**WHAT TO WORK ON**
Update the stretch from the line containing "Screen dimensions: 512x236" through the end of the records: write those lines out again with "footer" changed to "bottom bar" and everything else left the same.

**INPUT DATA**
## begin
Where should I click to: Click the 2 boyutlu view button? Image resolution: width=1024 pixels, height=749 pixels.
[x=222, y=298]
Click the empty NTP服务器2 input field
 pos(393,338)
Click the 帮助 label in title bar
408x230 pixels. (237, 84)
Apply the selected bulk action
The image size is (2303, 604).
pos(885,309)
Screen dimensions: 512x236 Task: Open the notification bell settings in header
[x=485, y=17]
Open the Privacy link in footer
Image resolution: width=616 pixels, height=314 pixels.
## end
**RESPONSE TO THIS EXERCISE**
Screen dimensions: 512x236 Task: Open the notification bell settings in header
[x=485, y=17]
Open the Privacy link in bottom bar
Image resolution: width=616 pixels, height=314 pixels.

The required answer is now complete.